The exercise: Please write out the following data line for line, changing nothing.

---------- Task inputs ----------

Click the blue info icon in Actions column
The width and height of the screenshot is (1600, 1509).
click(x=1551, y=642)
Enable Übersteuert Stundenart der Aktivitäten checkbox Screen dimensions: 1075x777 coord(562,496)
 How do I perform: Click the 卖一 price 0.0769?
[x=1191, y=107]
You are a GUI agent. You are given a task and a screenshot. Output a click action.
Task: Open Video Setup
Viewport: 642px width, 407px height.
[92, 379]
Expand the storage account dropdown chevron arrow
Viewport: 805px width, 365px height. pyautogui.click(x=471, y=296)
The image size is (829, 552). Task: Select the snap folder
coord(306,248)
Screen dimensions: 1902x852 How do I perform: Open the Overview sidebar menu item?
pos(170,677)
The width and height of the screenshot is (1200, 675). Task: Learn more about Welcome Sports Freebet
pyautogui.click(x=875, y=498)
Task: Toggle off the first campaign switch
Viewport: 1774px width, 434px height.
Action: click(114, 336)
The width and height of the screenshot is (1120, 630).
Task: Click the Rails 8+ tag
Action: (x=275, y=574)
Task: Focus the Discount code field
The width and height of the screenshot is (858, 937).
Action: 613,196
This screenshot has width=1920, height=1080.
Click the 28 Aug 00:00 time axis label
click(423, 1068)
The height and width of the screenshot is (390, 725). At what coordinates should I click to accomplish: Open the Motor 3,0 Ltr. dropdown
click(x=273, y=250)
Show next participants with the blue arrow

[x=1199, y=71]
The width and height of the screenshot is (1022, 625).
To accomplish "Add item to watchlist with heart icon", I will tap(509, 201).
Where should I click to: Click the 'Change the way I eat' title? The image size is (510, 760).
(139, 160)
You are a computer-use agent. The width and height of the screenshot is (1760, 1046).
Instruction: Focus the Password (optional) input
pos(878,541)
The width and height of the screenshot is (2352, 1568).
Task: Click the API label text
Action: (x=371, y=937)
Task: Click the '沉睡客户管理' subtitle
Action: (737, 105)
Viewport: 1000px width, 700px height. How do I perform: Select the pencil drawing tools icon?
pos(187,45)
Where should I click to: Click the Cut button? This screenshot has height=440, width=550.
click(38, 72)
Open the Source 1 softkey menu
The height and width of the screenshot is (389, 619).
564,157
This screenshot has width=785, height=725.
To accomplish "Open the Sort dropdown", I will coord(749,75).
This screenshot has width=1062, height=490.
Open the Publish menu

----------

Solution:
Click the blue info icon in Actions column
The width and height of the screenshot is (1600, 1509).
click(x=1551, y=642)
Enable Übersteuert Stundenart der Aktivitäten checkbox Screen dimensions: 1075x777 coord(562,496)
 How do I perform: Click the 卖一 price 0.0769?
[x=1191, y=107]
You are a GUI agent. You are given a task and a screenshot. Output a click action.
Task: Open Video Setup
Viewport: 642px width, 407px height.
[92, 379]
Expand the storage account dropdown chevron arrow
Viewport: 805px width, 365px height. pyautogui.click(x=471, y=296)
The image size is (829, 552). Task: Select the snap folder
coord(306,248)
Screen dimensions: 1902x852 How do I perform: Open the Overview sidebar menu item?
pos(170,677)
The width and height of the screenshot is (1200, 675). Task: Learn more about Welcome Sports Freebet
pyautogui.click(x=875, y=498)
Task: Toggle off the first campaign switch
Viewport: 1774px width, 434px height.
Action: click(114, 336)
The width and height of the screenshot is (1120, 630).
Task: Click the Rails 8+ tag
Action: (x=275, y=574)
Task: Focus the Discount code field
The width and height of the screenshot is (858, 937).
Action: 613,196
This screenshot has width=1920, height=1080.
Click the 28 Aug 00:00 time axis label
click(423, 1068)
The height and width of the screenshot is (390, 725). At what coordinates should I click to accomplish: Open the Motor 3,0 Ltr. dropdown
click(x=273, y=250)
Show next participants with the blue arrow

[x=1199, y=71]
The width and height of the screenshot is (1022, 625).
To accomplish "Add item to watchlist with heart icon", I will tap(509, 201).
Where should I click to: Click the 'Change the way I eat' title? The image size is (510, 760).
(139, 160)
You are a computer-use agent. The width and height of the screenshot is (1760, 1046).
Instruction: Focus the Password (optional) input
pos(878,541)
The width and height of the screenshot is (2352, 1568).
Task: Click the API label text
Action: (x=371, y=937)
Task: Click the '沉睡客户管理' subtitle
Action: (737, 105)
Viewport: 1000px width, 700px height. How do I perform: Select the pencil drawing tools icon?
pos(187,45)
Where should I click to: Click the Cut button? This screenshot has height=440, width=550.
click(38, 72)
Open the Source 1 softkey menu
The height and width of the screenshot is (389, 619).
564,157
This screenshot has width=785, height=725.
To accomplish "Open the Sort dropdown", I will coord(749,75).
This screenshot has width=1062, height=490.
Open the Publish menu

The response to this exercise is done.